MARKET CAP PERFORMANCE

The stock market:

Technology sector:

The US stock market median increased by 1.53%. Leaders: basic materials sector, healthcare, cyclical consumer sector. Almost all companies were bought back, including micro and small capitalization – this indicates that the index's growth is being formed by the entire stock market.

SP500

Vix

The SP500 index quickly returned to historical highs, showing a V-shaped recovery. The entire 10% correction has been bought back, and only half a percent remains to reach the high. The VIX volatility index normalized after a strong spike and is consolidating at a calm level of 16. A signal to entering a bear market is the prolonged stay of the VIX at elevated levels, so a quick return to low levels indicates a lack of panic sentiment.

JP Morgan's short interest chart on SPY funds (ETF on SP500) and QQQ (a fund that invests exclusively in non-financial stocks listed on NASDAQ):

The chart shows a record low number of shorts since 2018, which reflects very bullish sentiment in the stock market. However, I should note that extreme values can indicate a potential trend reversal.

TREASURY MARKET

Treasury Bonds UST10:

The price of the 10-year bond futures is consolidating above the 2-year resistance level. Growth potential remains as investment interest shifts to longer duration. BofA Chart - Demand Dynamics for Duration (below): Private bank clients are reducing positions in short treasuries (blue line) and increasing positions in bonds with up to 10-year duration (light blue line). This is a global trend.
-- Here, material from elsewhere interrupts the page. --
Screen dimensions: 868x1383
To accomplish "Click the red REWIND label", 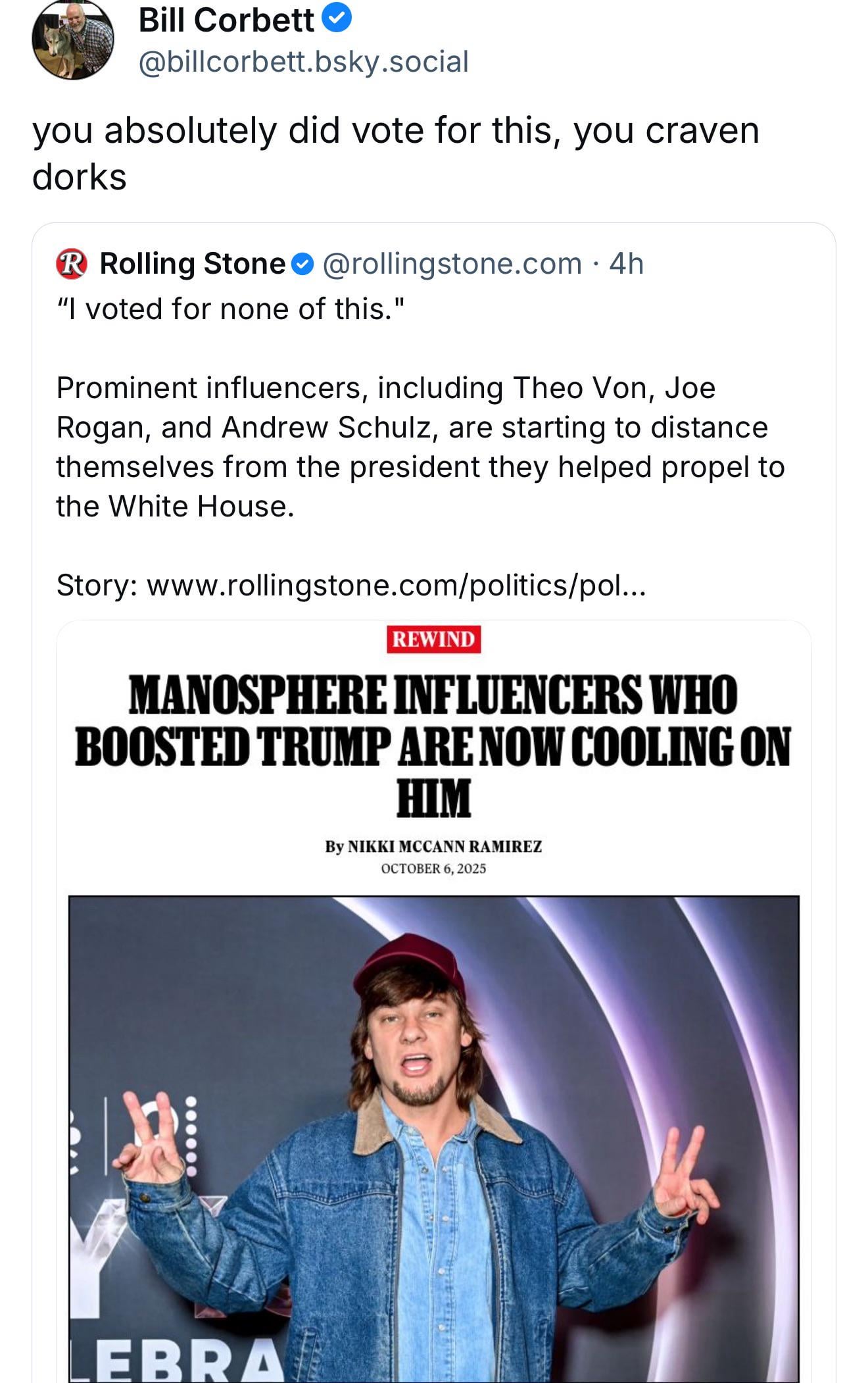I will pyautogui.click(x=433, y=639).
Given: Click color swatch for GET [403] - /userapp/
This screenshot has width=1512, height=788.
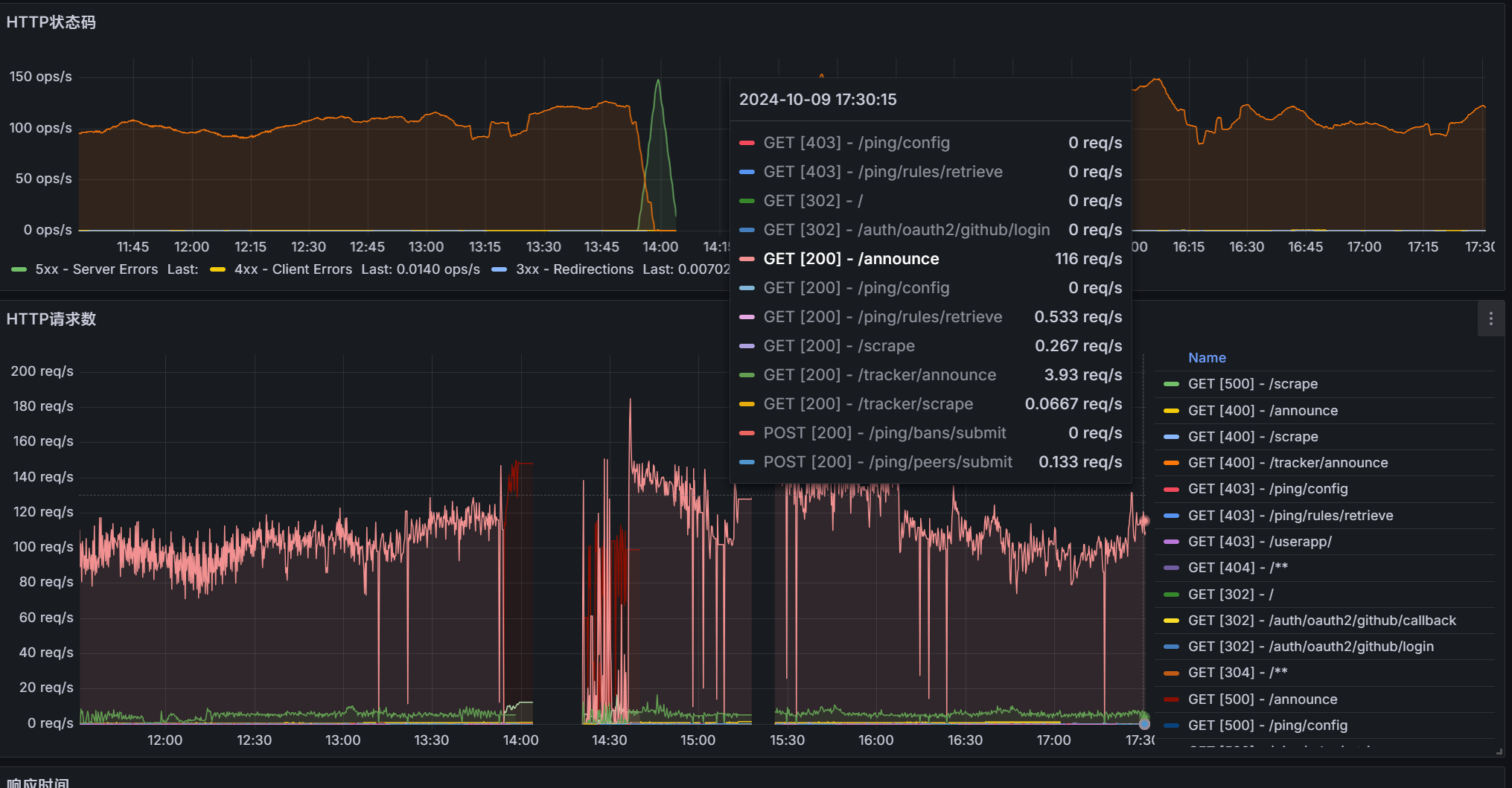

The shift to longer duration is a sign of expectations for an imminent rate cut:

YIELDS

The market yield of US Treasury securities with a constant 10-year maturity (green line) has decreased to 3.86%. The yield of the corporate index with a BBB rating (blue line) has decreased to 5.16%. The spread between them is 1.30%. Since October 2023, this spread has decreased by 0.45% (from 1.75% to 1.30%). The narrowing of this spread indicates reduced risks in the corporate debt sector.

The yield on both of these instruments is below the federal funds rate. The EFFR rate today is in the range of 5.25-5.50%, while the benchmark borrowing cost (10-year treasuries) is 3.86%. This indicates that the market has already priced in a reduction in the EFFR rate in the medium term by at least 1.00%, which correlates with FedWatch data.

GOLD

DXY

Gold futures (top chart) continue to move upward, setting a historical high at $2570 per troy ounce. The price broke through the upper boundary of the ascending channel. Growth triggers - a decline in the dollar and a shift in monetary policy. Some correction in gold is possible, but the long-term growth potential remains.